Data items:
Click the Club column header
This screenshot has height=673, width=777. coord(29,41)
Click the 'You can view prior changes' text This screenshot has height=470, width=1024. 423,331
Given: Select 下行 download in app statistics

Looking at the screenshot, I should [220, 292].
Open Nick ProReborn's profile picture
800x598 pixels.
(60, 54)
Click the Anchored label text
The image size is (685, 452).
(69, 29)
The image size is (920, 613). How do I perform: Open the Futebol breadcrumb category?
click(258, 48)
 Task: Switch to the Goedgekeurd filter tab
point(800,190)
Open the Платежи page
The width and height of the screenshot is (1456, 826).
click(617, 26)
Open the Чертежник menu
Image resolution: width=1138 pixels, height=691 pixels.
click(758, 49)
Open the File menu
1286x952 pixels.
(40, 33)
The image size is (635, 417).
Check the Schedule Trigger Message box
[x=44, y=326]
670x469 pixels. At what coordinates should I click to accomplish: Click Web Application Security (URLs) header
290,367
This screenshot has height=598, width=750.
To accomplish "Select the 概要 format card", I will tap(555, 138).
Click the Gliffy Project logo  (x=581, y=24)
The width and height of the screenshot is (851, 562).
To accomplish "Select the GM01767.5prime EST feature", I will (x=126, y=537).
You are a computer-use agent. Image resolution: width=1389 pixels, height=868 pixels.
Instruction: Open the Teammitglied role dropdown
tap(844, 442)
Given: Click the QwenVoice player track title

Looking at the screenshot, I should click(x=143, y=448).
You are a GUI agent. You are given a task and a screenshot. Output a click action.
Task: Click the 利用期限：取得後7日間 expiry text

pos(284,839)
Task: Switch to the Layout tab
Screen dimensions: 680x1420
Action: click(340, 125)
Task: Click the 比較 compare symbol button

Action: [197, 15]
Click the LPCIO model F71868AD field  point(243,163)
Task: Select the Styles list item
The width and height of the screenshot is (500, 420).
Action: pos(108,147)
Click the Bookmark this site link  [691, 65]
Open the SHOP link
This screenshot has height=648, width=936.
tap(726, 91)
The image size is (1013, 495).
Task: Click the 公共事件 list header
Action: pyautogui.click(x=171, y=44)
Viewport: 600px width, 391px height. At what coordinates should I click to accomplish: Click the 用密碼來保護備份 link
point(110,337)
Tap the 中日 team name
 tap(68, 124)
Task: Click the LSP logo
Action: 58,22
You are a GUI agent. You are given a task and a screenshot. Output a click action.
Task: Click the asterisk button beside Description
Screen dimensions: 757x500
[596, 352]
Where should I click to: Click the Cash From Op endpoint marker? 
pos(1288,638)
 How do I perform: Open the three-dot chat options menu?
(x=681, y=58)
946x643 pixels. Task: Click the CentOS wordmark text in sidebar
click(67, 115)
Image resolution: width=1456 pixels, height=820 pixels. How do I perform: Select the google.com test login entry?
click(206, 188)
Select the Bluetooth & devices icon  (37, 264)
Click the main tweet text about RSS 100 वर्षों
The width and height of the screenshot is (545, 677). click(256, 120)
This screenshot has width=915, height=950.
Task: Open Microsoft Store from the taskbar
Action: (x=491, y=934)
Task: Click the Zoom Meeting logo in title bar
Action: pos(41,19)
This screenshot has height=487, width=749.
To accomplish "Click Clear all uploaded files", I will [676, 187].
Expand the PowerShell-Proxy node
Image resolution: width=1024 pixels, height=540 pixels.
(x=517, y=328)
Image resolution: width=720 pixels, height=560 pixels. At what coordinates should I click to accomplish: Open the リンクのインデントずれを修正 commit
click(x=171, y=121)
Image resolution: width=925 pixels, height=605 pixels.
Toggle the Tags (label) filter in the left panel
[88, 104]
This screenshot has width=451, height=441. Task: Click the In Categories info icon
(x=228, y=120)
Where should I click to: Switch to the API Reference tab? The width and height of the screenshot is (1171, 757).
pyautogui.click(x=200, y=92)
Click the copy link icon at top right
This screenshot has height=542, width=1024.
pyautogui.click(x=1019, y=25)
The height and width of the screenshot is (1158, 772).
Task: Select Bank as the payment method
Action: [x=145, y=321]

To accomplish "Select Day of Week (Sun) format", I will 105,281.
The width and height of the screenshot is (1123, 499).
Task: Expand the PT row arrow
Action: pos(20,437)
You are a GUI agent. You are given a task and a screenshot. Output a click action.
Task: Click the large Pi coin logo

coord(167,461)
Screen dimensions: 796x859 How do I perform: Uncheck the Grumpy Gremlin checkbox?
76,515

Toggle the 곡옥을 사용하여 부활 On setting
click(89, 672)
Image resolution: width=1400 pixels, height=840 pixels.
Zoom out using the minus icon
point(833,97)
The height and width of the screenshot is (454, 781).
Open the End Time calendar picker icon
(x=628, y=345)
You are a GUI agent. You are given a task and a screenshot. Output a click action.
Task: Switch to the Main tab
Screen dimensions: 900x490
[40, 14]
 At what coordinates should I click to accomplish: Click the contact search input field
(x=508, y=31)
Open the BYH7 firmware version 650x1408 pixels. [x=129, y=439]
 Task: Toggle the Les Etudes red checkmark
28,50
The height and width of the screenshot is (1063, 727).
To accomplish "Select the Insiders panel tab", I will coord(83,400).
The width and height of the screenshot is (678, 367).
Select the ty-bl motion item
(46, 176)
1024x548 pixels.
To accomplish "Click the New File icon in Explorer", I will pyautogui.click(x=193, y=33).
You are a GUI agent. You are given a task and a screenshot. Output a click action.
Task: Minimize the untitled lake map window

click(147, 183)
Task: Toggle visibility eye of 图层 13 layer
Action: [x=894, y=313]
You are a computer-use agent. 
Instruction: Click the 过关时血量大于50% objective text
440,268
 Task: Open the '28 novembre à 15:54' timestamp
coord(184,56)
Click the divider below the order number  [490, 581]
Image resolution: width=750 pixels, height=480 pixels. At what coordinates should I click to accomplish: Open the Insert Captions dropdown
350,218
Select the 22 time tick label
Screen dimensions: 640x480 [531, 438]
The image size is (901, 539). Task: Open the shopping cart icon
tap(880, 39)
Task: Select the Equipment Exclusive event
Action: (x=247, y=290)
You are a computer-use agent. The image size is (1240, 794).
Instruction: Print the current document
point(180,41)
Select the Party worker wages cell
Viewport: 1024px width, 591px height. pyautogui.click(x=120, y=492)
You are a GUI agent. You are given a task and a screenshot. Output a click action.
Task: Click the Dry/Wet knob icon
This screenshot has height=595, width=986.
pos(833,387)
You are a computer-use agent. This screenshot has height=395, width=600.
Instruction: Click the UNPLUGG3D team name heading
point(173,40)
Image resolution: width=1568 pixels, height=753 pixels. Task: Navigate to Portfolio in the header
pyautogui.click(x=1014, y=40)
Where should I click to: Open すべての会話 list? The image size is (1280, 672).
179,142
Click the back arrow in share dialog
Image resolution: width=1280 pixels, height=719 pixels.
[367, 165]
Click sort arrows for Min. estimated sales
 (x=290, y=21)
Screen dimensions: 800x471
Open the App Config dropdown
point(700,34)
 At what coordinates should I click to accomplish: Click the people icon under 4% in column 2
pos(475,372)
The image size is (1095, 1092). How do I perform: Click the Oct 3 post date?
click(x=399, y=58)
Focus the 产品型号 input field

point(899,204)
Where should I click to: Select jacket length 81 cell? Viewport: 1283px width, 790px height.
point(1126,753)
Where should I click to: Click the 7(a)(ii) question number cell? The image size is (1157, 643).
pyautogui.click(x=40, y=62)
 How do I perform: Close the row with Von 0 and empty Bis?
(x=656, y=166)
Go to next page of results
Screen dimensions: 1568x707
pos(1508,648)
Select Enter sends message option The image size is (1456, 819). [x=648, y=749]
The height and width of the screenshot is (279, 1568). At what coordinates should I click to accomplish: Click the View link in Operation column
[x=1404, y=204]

**Work instructions**: Using the entries above, give back exactly the line containing "Task: Click the 比較 compare symbol button", the line containing "This screenshot has height=487, width=749.", and every line between them, and nothing else.

**Task response**:
Task: Click the 比較 compare symbol button

Action: [197, 15]
Click the LPCIO model F71868AD field  point(243,163)
Task: Select the Styles list item
The width and height of the screenshot is (500, 420).
Action: pos(108,147)
Click the Bookmark this site link  [691, 65]
Open the SHOP link
This screenshot has height=648, width=936.
tap(726, 91)
The image size is (1013, 495).
Task: Click the 公共事件 list header
Action: pyautogui.click(x=171, y=44)
Viewport: 600px width, 391px height. At what coordinates should I click to accomplish: Click the 用密碼來保護備份 link
point(110,337)
Tap the 中日 team name
 tap(68, 124)
Task: Click the LSP logo
Action: 58,22
You are a GUI agent. You are given a task and a screenshot. Output a click action.
Task: Click the asterisk button beside Description
Screen dimensions: 757x500
[596, 352]
Where should I click to: Click the Cash From Op endpoint marker? 
pos(1288,638)
 How do I perform: Open the three-dot chat options menu?
(x=681, y=58)
946x643 pixels. Task: Click the CentOS wordmark text in sidebar
click(67, 115)
Image resolution: width=1456 pixels, height=820 pixels. How do I perform: Select the google.com test login entry?
click(206, 188)
Select the Bluetooth & devices icon  (37, 264)
Click the main tweet text about RSS 100 वर्षों
The width and height of the screenshot is (545, 677). click(256, 120)
This screenshot has width=915, height=950.
Task: Open Microsoft Store from the taskbar
Action: (x=491, y=934)
Task: Click the Zoom Meeting logo in title bar
Action: pos(41,19)
This screenshot has height=487, width=749.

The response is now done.